YOUR GOAL:
Reproduce these entries with "Instruction" swapped for "Goal" and no other changes.

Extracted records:
## BEGIN
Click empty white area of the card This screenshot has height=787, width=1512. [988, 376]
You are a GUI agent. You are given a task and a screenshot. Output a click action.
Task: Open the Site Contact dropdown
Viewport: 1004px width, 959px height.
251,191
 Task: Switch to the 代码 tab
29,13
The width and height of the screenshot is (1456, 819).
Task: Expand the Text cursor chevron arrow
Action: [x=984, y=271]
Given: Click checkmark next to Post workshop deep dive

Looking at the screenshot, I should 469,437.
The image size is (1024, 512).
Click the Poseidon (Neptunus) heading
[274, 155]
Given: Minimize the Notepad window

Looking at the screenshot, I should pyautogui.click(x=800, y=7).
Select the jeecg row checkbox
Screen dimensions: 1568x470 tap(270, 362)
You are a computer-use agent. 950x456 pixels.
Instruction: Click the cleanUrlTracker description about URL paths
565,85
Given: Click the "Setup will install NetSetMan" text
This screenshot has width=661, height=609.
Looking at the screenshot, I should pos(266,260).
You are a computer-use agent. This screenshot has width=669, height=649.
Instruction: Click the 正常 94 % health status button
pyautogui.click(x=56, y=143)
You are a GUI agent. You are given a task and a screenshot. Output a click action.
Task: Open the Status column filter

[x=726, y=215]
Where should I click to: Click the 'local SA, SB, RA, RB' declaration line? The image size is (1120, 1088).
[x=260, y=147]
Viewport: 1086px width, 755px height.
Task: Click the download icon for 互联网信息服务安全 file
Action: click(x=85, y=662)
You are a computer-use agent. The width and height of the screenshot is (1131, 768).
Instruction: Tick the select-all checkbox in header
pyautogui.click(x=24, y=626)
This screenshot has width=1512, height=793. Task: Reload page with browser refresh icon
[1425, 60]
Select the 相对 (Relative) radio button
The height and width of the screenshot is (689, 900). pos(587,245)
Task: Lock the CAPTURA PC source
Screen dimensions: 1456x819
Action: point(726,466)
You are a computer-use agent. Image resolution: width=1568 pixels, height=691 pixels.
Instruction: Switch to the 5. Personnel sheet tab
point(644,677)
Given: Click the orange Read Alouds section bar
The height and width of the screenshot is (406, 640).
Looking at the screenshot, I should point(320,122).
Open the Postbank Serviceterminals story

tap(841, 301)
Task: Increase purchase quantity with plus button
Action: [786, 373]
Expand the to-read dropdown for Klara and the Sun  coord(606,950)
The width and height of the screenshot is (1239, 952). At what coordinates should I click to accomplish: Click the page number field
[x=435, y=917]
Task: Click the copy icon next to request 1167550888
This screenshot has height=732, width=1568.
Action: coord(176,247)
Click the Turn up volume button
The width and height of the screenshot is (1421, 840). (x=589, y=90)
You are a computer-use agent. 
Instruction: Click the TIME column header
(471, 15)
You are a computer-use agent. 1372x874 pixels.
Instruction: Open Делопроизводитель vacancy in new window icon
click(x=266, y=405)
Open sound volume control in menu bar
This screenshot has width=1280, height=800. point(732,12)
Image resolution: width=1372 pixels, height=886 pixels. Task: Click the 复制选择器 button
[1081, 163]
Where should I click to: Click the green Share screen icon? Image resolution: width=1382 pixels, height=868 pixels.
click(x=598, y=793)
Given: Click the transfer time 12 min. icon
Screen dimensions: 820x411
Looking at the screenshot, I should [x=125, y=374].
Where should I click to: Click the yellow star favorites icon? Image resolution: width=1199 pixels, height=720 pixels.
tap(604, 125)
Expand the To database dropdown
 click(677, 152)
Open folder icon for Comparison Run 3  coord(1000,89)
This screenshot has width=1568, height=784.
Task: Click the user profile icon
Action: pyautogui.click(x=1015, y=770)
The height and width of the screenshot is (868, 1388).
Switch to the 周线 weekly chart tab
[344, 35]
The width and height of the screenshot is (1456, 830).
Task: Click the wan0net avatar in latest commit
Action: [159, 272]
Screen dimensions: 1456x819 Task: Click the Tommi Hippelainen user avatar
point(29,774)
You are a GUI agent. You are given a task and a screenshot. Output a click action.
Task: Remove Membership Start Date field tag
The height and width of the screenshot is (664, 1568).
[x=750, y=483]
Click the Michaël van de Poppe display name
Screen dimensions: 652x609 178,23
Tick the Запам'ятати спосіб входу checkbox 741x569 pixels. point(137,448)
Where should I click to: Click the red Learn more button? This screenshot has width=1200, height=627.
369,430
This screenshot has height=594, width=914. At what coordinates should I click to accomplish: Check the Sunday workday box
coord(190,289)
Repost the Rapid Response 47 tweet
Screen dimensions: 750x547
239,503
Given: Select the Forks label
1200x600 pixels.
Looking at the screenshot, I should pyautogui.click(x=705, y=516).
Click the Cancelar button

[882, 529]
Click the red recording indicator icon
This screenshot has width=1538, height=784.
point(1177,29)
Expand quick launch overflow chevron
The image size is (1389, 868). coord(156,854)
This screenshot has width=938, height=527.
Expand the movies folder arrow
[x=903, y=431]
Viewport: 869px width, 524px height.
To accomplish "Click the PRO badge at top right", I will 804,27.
## END
ANSWER:
Click empty white area of the card This screenshot has height=787, width=1512. [988, 376]
You are a GUI agent. You are given a task and a screenshot. Output a click action.
Task: Open the Site Contact dropdown
Viewport: 1004px width, 959px height.
251,191
 Task: Switch to the 代码 tab
29,13
The width and height of the screenshot is (1456, 819).
Task: Expand the Text cursor chevron arrow
Action: [x=984, y=271]
Given: Click checkmark next to Post workshop deep dive

Looking at the screenshot, I should 469,437.
The image size is (1024, 512).
Click the Poseidon (Neptunus) heading
[274, 155]
Given: Minimize the Notepad window

Looking at the screenshot, I should pyautogui.click(x=800, y=7).
Select the jeecg row checkbox
Screen dimensions: 1568x470 tap(270, 362)
You are a computer-use agent. 950x456 pixels.
Goal: Click the cleanUrlTracker description about URL paths
565,85
Given: Click the "Setup will install NetSetMan" text
This screenshot has width=661, height=609.
Looking at the screenshot, I should pos(266,260).
You are a computer-use agent. This screenshot has width=669, height=649.
Goal: Click the 正常 94 % health status button
pyautogui.click(x=56, y=143)
You are a GUI agent. You are given a task and a screenshot. Output a click action.
Task: Open the Status column filter

[x=726, y=215]
Where should I click to: Click the 'local SA, SB, RA, RB' declaration line? The image size is (1120, 1088).
[x=260, y=147]
Viewport: 1086px width, 755px height.
Task: Click the download icon for 互联网信息服务安全 file
Action: click(x=85, y=662)
You are a computer-use agent. The width and height of the screenshot is (1131, 768).
Goal: Tick the select-all checkbox in header
pyautogui.click(x=24, y=626)
This screenshot has width=1512, height=793. Task: Reload page with browser refresh icon
[1425, 60]
Select the 相对 (Relative) radio button
The height and width of the screenshot is (689, 900). pos(587,245)
Task: Lock the CAPTURA PC source
Screen dimensions: 1456x819
Action: point(726,466)
You are a computer-use agent. Image resolution: width=1568 pixels, height=691 pixels.
Goal: Switch to the 5. Personnel sheet tab
point(644,677)
Given: Click the orange Read Alouds section bar
The height and width of the screenshot is (406, 640).
Looking at the screenshot, I should point(320,122).
Open the Postbank Serviceterminals story

tap(841, 301)
Task: Increase purchase quantity with plus button
Action: [786, 373]
Expand the to-read dropdown for Klara and the Sun  coord(606,950)
The width and height of the screenshot is (1239, 952). At what coordinates should I click to accomplish: Click the page number field
[x=435, y=917]
Task: Click the copy icon next to request 1167550888
This screenshot has height=732, width=1568.
Action: coord(176,247)
Click the Turn up volume button
The width and height of the screenshot is (1421, 840). (x=589, y=90)
You are a computer-use agent. 
Goal: Click the TIME column header
(471, 15)
You are a computer-use agent. 1372x874 pixels.
Goal: Open Делопроизводитель vacancy in new window icon
click(x=266, y=405)
Open sound volume control in menu bar
This screenshot has width=1280, height=800. point(732,12)
Image resolution: width=1372 pixels, height=886 pixels. Task: Click the 复制选择器 button
[1081, 163]
Where should I click to: Click the green Share screen icon? Image resolution: width=1382 pixels, height=868 pixels.
click(x=598, y=793)
Given: Click the transfer time 12 min. icon
Screen dimensions: 820x411
Looking at the screenshot, I should [x=125, y=374].
Where should I click to: Click the yellow star favorites icon? Image resolution: width=1199 pixels, height=720 pixels.
tap(604, 125)
Expand the To database dropdown
 click(677, 152)
Open folder icon for Comparison Run 3  coord(1000,89)
This screenshot has width=1568, height=784.
Task: Click the user profile icon
Action: pyautogui.click(x=1015, y=770)
The height and width of the screenshot is (868, 1388).
Switch to the 周线 weekly chart tab
[344, 35]
The width and height of the screenshot is (1456, 830).
Task: Click the wan0net avatar in latest commit
Action: [159, 272]
Screen dimensions: 1456x819 Task: Click the Tommi Hippelainen user avatar
point(29,774)
You are a GUI agent. You are given a task and a screenshot. Output a click action.
Task: Remove Membership Start Date field tag
The height and width of the screenshot is (664, 1568).
[x=750, y=483]
Click the Michaël van de Poppe display name
Screen dimensions: 652x609 178,23
Tick the Запам'ятати спосіб входу checkbox 741x569 pixels. point(137,448)
Where should I click to: Click the red Learn more button? This screenshot has width=1200, height=627.
369,430
This screenshot has height=594, width=914. At what coordinates should I click to accomplish: Check the Sunday workday box
coord(190,289)
Repost the Rapid Response 47 tweet
Screen dimensions: 750x547
239,503
Given: Select the Forks label
1200x600 pixels.
Looking at the screenshot, I should pyautogui.click(x=705, y=516).
Click the Cancelar button

[882, 529]
Click the red recording indicator icon
This screenshot has width=1538, height=784.
point(1177,29)
Expand quick launch overflow chevron
The image size is (1389, 868). coord(156,854)
This screenshot has width=938, height=527.
Expand the movies folder arrow
[x=903, y=431]
Viewport: 869px width, 524px height.
To accomplish "Click the PRO badge at top right", I will 804,27.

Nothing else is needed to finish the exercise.